[eepro100-bug] Possible Receiver transmitter bug

Donald Becker becker@scyld.com
Tue, 18 Jul 2000 22:29:51 -0400 (EDT)

On Fri, 14 Jul 2000, Joseph Varughese Modayil wrote:

> I have an Intel Pro/100+ ethernet card in a linux box and am having problems 
> with it.   The kernel messages says:
> Jul 14 10:54:21 vulcan kernel: eth0: Transmit timed out: status 7048  0000 at 334315/334329 command 000ca000.
> Jul 14 10:54:30 vulcan kernel: hde: lost interrupt
> I am hoping that the hard drive issue is caused by the network card.

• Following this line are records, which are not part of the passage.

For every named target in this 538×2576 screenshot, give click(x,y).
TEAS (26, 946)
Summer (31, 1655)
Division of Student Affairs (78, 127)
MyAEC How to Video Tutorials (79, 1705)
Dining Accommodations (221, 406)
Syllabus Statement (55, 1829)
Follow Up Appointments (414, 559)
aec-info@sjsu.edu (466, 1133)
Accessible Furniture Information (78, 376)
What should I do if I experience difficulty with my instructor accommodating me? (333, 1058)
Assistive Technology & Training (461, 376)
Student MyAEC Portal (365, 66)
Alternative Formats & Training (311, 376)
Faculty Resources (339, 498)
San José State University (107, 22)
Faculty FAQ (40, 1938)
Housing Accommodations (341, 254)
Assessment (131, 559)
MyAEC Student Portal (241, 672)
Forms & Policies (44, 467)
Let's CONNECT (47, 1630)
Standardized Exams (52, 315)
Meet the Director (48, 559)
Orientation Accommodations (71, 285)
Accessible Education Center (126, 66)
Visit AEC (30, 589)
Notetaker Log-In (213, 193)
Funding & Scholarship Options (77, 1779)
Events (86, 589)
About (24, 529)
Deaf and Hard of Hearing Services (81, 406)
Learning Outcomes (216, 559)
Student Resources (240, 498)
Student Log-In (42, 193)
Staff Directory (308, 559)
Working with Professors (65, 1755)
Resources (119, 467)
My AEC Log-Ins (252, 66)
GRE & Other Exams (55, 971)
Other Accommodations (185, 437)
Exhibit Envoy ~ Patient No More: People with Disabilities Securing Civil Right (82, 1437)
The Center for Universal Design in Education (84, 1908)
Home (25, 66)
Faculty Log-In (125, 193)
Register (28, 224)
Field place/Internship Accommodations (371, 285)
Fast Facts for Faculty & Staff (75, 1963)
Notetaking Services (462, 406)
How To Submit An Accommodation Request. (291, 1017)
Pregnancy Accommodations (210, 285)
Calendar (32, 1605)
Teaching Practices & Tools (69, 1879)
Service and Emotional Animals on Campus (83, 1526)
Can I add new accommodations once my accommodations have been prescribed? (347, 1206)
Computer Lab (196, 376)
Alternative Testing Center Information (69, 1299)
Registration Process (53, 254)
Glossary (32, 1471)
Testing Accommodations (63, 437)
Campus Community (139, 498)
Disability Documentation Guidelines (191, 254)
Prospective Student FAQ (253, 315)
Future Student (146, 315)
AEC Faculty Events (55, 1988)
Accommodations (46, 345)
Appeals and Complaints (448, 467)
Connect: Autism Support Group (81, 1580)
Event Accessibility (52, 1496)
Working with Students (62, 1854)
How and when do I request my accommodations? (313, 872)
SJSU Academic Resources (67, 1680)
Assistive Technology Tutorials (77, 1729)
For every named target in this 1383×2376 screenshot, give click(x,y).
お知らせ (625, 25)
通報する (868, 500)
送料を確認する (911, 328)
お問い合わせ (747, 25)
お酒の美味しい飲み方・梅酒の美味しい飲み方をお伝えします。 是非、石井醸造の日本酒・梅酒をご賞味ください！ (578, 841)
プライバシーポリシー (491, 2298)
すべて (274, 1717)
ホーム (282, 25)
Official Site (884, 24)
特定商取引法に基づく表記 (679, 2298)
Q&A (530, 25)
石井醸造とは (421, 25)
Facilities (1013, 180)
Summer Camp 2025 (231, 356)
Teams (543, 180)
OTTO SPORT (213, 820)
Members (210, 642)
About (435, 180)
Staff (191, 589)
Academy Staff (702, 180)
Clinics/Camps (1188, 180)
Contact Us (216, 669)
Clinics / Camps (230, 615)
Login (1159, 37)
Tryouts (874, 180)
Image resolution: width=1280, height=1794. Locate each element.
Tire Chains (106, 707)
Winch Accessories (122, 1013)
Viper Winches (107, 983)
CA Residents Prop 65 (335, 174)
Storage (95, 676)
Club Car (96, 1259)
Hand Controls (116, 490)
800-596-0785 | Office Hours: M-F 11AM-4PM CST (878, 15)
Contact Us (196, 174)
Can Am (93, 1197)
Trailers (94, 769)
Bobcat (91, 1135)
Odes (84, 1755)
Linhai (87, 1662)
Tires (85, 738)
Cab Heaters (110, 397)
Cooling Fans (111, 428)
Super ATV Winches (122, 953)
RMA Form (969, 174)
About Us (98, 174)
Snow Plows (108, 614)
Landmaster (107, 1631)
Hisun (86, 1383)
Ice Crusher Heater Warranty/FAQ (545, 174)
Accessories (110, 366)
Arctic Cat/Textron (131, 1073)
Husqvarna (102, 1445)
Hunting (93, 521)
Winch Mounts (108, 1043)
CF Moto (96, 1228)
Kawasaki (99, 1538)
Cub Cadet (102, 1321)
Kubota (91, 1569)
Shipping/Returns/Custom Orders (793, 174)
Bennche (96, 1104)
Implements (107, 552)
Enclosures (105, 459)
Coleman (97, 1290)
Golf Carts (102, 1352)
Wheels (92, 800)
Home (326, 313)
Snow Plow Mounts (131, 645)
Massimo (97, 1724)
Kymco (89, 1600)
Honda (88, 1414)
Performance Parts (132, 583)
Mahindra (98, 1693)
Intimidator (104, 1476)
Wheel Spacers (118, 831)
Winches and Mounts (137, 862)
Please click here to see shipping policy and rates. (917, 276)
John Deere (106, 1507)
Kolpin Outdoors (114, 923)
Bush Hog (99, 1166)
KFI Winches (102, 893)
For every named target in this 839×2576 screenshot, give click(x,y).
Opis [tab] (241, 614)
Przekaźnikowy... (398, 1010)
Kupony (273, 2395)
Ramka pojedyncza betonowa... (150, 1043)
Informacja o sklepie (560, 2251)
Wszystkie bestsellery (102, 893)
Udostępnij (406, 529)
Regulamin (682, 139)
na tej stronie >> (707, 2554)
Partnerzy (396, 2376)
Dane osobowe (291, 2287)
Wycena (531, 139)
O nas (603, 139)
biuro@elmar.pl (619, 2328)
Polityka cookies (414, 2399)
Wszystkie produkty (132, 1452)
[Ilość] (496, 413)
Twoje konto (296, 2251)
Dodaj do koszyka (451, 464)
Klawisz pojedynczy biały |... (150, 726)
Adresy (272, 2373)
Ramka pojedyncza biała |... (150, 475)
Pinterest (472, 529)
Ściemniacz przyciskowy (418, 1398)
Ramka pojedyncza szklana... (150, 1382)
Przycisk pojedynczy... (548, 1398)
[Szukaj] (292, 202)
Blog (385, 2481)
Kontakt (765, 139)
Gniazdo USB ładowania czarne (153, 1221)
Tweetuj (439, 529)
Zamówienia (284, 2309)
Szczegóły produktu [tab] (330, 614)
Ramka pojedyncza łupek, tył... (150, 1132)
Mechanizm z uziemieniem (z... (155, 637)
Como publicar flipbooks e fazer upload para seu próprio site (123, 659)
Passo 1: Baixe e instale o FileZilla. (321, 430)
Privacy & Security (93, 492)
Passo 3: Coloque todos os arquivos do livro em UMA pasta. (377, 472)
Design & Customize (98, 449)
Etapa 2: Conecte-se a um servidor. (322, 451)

Nope, but they are both caused by the same problem.
The interrupt line is blocked.

> On boot up I get the message:
> Jul 14 11:19:04 vulcan kernel: eth0: Intel EtherExpress Pro 10/100 at 0xd400, 00:D0:B7:21:14:9B, IRQ 18.

I'm guessing, but I'm probably right: Damn APIC code again.

We run our SMP clusters with the "noapic" setting, because eventually they
will topple with the same bug.  Interrupts will be blocked, and usually for
the network adapter.

$ echo 'append "noapic"' >> /etc/lilo.conf
$ /sbin/lilo

The new v1.10 driver falls back to polling mode when interrupts are
blocked.  The performance is really bad in polling mode, but it is enough to
log error messages so that you can swear more effectively.

> The code in eepro.c has two lines which mention a bug lock-up and I
> was wondering if they are correct, because I do not get the second
> message.

This is unrelated.  The eepro100 design has a rare race condition with
10Mbps receives that will latch up the receive unit.  The condition is
*very* rare, and probably has been fixed.  It supposedly only happened at
10Mbps, and the driver recovers in less than two seconds.

Donald Becker				becker@scyld.com
Scyld Computing Corporation		http://www.scyld.com
410 Severn Ave. Suite 210		Beowulf Clusters / Linux Installations
Annapolis MD 21403